Exercise description :: Your job with the data below is to output exactly the lines from the one holding "Click the Настроить Экспресс-панель button" down to the one holding "Given: Open the Go to page dropdown", both included, and no others.

Content starts

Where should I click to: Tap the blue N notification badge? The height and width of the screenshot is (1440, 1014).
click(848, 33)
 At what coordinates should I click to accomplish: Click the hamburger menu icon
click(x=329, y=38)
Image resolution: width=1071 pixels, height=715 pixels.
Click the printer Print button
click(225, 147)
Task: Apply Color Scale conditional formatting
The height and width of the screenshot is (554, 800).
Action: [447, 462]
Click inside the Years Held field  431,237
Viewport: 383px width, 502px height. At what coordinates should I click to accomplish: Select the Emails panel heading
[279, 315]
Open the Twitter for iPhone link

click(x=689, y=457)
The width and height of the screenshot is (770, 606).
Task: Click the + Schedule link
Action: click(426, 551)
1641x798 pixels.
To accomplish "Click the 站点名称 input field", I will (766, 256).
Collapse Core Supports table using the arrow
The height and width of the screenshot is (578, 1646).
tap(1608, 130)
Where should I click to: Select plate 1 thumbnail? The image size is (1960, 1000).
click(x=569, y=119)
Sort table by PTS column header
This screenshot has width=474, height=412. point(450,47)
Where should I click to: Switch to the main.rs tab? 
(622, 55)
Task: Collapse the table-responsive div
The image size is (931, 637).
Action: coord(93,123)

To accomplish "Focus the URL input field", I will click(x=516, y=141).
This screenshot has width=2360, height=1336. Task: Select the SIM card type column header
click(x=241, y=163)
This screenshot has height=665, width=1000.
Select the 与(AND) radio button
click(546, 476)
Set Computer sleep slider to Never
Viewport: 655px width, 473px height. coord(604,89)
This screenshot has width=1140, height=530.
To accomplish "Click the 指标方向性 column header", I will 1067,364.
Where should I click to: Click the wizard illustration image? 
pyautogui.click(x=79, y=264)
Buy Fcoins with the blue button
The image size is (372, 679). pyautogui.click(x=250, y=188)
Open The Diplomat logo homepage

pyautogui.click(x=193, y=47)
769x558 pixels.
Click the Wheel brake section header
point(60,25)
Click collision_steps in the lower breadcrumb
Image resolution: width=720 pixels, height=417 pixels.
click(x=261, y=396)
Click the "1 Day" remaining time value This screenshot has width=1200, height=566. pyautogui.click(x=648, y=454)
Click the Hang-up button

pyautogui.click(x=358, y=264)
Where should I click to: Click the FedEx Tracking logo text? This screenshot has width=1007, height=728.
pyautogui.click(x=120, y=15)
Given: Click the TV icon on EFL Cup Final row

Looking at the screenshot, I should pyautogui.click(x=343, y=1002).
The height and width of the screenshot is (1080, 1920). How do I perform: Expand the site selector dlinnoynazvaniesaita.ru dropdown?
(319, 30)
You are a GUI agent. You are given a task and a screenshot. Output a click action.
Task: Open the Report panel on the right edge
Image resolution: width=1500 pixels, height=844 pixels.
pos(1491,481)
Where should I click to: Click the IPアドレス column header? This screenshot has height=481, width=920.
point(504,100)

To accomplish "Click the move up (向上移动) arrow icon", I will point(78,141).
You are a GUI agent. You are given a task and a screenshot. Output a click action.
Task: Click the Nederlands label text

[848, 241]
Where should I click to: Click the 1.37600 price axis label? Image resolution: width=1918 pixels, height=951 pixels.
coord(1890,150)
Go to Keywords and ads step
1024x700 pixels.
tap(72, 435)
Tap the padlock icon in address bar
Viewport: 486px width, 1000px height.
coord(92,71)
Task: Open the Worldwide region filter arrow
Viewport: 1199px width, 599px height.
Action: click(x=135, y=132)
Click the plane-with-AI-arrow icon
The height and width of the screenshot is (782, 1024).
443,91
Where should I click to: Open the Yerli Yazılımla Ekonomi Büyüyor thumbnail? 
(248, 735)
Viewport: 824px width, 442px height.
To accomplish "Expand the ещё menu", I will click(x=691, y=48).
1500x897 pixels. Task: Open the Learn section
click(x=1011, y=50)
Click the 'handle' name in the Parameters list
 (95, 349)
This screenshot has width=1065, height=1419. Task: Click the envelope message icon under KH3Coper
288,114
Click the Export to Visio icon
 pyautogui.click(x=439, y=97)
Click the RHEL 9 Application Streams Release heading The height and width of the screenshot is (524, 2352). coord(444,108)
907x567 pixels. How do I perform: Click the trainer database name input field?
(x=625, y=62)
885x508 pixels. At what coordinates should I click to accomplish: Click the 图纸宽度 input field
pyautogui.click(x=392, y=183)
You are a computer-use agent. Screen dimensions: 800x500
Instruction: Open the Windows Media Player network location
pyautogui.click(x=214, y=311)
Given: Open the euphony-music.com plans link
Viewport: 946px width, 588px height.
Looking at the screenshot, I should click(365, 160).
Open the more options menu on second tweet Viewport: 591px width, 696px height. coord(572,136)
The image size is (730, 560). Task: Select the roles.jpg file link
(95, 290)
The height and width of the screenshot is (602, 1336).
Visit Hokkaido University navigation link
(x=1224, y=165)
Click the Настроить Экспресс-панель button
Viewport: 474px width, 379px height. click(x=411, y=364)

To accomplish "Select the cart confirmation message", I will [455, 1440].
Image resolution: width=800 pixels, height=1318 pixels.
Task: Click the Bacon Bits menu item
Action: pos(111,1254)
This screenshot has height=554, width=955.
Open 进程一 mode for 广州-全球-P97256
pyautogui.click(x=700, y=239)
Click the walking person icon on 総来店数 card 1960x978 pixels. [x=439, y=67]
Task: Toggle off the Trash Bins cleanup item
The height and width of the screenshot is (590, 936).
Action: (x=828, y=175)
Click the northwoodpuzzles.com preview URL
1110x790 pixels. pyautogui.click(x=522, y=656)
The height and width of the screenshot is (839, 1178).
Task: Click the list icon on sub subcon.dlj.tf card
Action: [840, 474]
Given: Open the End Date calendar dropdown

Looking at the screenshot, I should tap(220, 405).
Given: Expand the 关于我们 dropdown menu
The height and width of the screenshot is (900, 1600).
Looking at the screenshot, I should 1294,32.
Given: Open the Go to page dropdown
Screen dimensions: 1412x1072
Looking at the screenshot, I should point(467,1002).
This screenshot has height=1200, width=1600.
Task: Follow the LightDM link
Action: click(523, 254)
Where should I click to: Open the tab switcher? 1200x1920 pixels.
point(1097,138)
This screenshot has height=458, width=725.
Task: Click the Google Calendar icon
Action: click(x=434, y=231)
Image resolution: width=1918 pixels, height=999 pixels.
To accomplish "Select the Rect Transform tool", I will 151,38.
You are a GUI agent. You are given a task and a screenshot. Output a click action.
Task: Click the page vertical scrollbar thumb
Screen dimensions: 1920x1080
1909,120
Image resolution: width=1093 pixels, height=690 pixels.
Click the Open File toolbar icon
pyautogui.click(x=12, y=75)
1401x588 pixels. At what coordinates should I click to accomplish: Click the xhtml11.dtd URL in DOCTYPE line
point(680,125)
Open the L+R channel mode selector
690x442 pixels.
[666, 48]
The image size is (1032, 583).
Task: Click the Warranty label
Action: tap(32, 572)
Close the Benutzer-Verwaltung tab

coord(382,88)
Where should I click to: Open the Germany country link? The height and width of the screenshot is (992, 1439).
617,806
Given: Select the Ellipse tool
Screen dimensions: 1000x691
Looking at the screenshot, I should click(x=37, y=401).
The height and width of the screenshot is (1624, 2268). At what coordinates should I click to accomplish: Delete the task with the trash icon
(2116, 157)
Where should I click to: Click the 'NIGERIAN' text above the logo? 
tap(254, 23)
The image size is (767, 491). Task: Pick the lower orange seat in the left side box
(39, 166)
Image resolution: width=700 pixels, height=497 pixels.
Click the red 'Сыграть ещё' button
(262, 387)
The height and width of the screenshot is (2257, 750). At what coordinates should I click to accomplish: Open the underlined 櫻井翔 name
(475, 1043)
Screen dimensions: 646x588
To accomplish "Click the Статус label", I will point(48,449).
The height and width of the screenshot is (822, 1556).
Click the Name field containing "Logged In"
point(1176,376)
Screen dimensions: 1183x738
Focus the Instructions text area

Content ends

Problem solution ::
Click the Настроить Экспресс-панель button
Viewport: 474px width, 379px height. click(x=411, y=364)

To accomplish "Select the cart confirmation message", I will [455, 1440].
Image resolution: width=800 pixels, height=1318 pixels.
Task: Click the Bacon Bits menu item
Action: pos(111,1254)
This screenshot has height=554, width=955.
Open 进程一 mode for 广州-全球-P97256
pyautogui.click(x=700, y=239)
Click the walking person icon on 総来店数 card 1960x978 pixels. [x=439, y=67]
Task: Toggle off the Trash Bins cleanup item
The height and width of the screenshot is (590, 936).
Action: (x=828, y=175)
Click the northwoodpuzzles.com preview URL
1110x790 pixels. pyautogui.click(x=522, y=656)
The height and width of the screenshot is (839, 1178).
Task: Click the list icon on sub subcon.dlj.tf card
Action: [840, 474]
Given: Open the End Date calendar dropdown

Looking at the screenshot, I should tap(220, 405).
Given: Expand the 关于我们 dropdown menu
The height and width of the screenshot is (900, 1600).
Looking at the screenshot, I should 1294,32.
Given: Open the Go to page dropdown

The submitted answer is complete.